- Collected data -
::::
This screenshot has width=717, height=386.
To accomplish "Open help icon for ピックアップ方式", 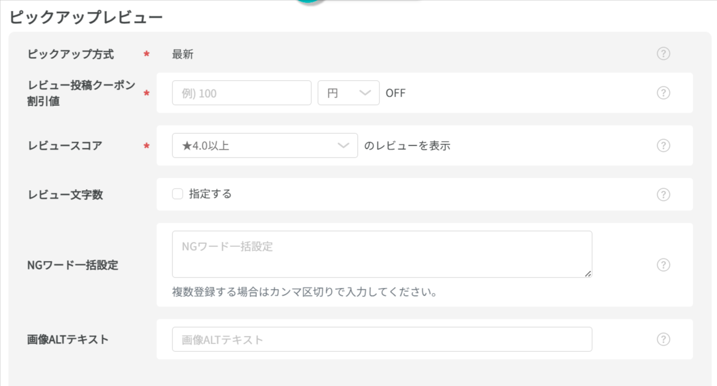I will pyautogui.click(x=663, y=54).
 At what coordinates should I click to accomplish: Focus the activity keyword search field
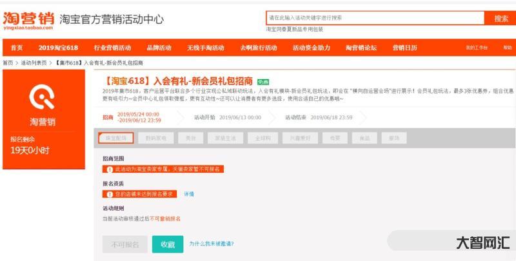pyautogui.click(x=374, y=18)
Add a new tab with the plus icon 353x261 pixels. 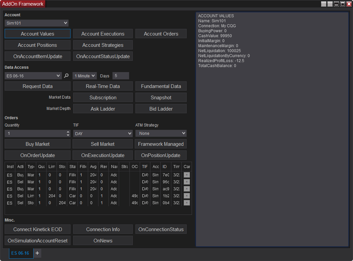pos(37,253)
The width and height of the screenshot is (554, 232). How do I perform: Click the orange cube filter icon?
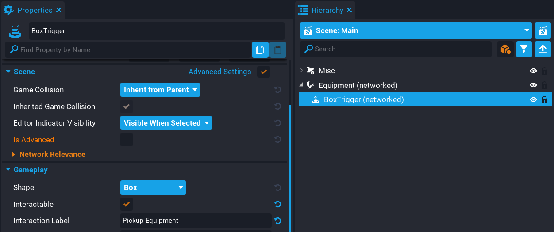(x=505, y=49)
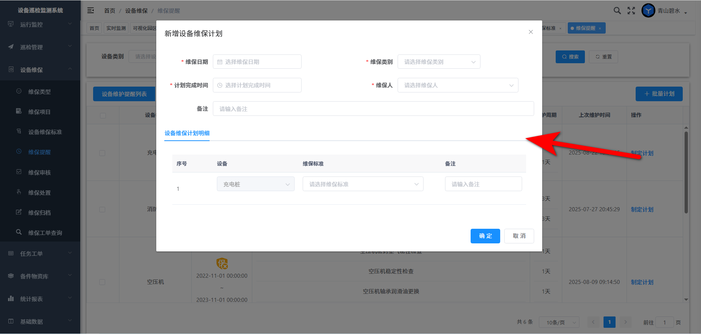Close the 新增设备维保计划 dialog
Viewport: 701px width, 334px height.
coord(530,32)
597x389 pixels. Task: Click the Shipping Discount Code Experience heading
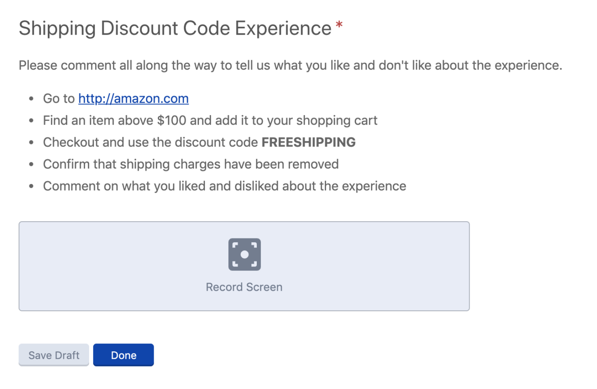click(175, 28)
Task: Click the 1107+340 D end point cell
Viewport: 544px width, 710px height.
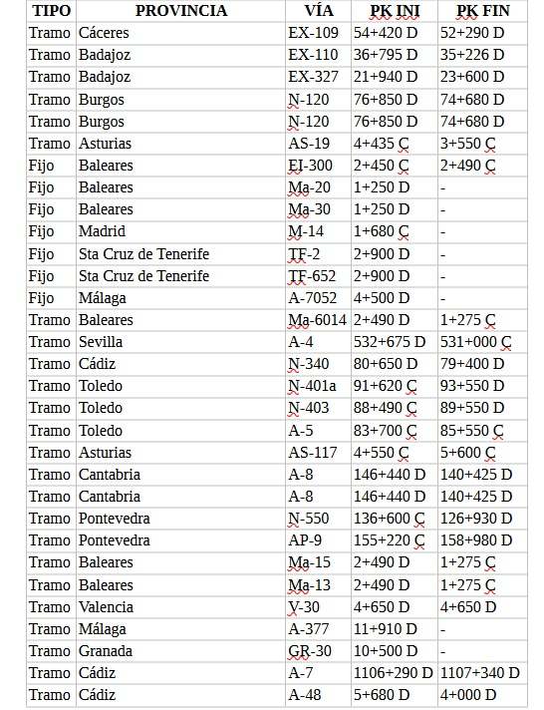Action: pyautogui.click(x=482, y=673)
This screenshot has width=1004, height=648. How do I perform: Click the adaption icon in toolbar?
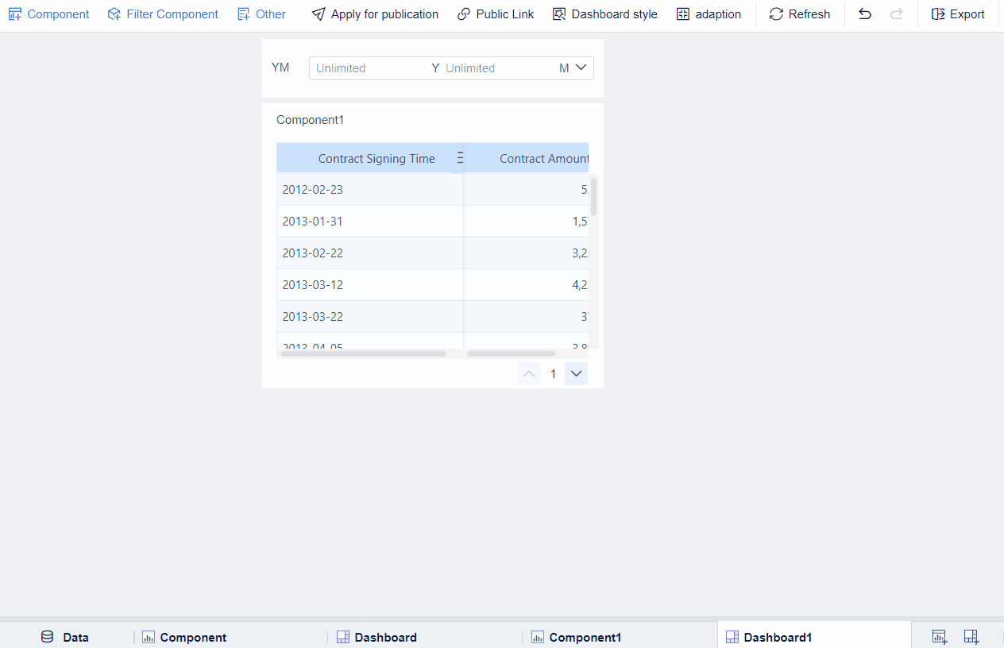(x=682, y=14)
::::
- Task details -
For this exercise, write out exactly the lines from the one with "Viewport: 544px width, 710px height." through the last line of the records, inclusive, and leave each picture out.

- Task solution -
Viewport: 544px width, 710px height.
Action: pyautogui.click(x=482, y=673)
This screenshot has width=1004, height=648. How do I perform: Click the adaption icon in toolbar?
(x=682, y=14)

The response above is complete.